環境配慮型建材の採用は施主へのアピールポイントとなり、企業イメージ向上や他社との差別化、受注獲得に繋がる可能性を秘める。また現場レベルにおいても、資源回収に対する意識の根本的な改革が求められる。現場のゴミが建材に生まれ変わるサイクルを認識することで、職人や現場監督の環境意識は高まることが期待される。
Q3. 割り箸から作られた建材の強度は、実際の建築現場で通用するものか?
A. 新素材の実用化に向けて現場が懸念するのは、安全性に直結する強度や長期的な耐久性だ。今回提携したカナダ企業は、熱と圧力を制御する独自技術で、割り箸を高品質な素材に変換するノウハウをすでにもつ。

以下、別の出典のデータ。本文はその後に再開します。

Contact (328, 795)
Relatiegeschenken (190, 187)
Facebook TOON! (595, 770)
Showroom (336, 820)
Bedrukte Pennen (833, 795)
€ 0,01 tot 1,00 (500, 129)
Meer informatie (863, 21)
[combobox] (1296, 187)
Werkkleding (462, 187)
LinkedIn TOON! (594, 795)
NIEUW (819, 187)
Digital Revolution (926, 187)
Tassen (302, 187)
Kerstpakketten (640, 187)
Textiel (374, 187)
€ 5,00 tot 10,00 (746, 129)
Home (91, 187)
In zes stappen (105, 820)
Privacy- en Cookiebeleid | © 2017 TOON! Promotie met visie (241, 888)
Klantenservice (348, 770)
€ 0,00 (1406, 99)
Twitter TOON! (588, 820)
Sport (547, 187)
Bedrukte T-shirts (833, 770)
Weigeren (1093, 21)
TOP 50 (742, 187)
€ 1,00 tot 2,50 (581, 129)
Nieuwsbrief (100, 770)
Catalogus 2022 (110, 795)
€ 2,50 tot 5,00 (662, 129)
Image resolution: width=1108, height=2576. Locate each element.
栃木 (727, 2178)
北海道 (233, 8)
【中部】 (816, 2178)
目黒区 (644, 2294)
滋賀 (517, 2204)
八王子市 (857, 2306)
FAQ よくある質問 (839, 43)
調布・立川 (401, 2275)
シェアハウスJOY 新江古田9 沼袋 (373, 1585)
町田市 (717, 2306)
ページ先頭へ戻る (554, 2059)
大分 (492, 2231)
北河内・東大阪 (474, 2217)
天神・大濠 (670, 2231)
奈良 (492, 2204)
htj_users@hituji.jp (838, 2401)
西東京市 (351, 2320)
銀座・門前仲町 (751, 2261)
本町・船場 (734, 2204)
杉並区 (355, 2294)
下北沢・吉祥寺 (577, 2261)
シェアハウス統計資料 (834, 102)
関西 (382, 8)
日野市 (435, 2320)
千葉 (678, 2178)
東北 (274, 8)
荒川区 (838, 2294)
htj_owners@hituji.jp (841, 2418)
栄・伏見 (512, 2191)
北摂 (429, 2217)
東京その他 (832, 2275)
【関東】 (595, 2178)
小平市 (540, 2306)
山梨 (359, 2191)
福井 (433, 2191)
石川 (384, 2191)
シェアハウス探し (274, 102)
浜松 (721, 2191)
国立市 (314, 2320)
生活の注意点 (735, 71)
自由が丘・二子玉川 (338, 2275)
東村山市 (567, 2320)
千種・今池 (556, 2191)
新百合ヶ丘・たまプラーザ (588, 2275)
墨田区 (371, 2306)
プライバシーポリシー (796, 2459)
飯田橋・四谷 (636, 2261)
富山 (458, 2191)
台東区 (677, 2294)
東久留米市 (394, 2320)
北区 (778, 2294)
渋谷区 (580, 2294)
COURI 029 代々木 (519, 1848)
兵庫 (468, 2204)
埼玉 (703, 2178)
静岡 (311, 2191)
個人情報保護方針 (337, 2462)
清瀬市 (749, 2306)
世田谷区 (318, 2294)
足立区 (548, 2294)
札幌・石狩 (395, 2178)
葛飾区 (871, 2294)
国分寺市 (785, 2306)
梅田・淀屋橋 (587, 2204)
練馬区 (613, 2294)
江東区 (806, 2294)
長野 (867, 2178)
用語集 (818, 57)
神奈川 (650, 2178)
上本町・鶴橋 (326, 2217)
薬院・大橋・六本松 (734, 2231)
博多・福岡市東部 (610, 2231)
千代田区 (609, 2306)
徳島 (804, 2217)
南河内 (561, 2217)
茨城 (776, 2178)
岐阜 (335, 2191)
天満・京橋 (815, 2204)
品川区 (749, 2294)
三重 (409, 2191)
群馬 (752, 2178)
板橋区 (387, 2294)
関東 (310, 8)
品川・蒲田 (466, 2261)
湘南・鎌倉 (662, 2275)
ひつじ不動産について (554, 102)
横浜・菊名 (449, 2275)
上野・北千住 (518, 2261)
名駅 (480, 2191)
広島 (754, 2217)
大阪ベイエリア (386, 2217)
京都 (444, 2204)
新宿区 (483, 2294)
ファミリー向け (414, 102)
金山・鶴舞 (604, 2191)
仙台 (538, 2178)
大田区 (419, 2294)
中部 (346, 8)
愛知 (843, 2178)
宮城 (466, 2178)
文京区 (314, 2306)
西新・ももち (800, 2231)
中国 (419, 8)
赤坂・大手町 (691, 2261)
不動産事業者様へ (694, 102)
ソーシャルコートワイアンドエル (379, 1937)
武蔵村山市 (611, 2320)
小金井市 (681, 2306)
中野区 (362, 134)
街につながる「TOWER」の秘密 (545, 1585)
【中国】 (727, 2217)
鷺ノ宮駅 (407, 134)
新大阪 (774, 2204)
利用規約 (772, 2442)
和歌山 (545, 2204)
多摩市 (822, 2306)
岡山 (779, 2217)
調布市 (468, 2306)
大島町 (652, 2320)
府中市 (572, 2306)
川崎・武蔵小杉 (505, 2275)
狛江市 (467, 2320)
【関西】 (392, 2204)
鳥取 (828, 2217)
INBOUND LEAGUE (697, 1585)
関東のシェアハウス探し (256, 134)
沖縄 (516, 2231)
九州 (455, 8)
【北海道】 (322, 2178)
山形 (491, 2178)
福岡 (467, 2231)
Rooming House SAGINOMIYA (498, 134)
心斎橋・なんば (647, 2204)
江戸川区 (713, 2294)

建築物の安全基準を熟知した竹中工務店と、オフィス空間の機能性を追求するコクヨが実証実験と開発に関与することで、内装材としての厳格な要件をクリアする製品が生み出される公算は大きい。予定されている印象評価を通じて、強度だけでなくデザインや施工性においても市場の要求を満たす洗練された建材へとブラッシュアップされていくはずだ。

※画像はイメージです。
Q4. 今後、この資源循環の取り組みはどのように発展していくと予想されるか?
A. 竹中工務店は、今回の事業で確立されるノウハウを基盤とし、将来的には同技術を「他の建築廃棄物のアップサイクル」にも応用展開する意向を示している。
建設現場からは木材の端材や廃プラスチックなど多種多様な廃棄物が発生する。割り箸の事例で培われた知見がこれらの処理に応用されれば、業界全体における廃棄物削減効果は計り知れない。建築主や自治体と連携したサーキュラーエコノミーの構築は、官民一体の環境対策のモデルケースとなる。
今後、公共工事における施工業者の選定において、循環型素材の活用実績が重要な評価基準の一つとして組み込まれていく可能性も高く、動向を注視すべきであろう。
まとめ
使用済み割り箸から始まる今回のアップサイクルプロジェクトは、単なるリサイクルの枠を超え、建設業界におけるサーキュラーエコノミーの新たな扉を開く重要な取り組みだ。
廃棄物が価値ある資源として循環する建設現場の姿を先取りするものであり、中小企業や現場で働く一人ひとりにとっても、今後の資源の扱い方を再考する契機となる。業界全体が持続可能な発展を遂げるための試金石として、今後の製品化の動向に期待したい。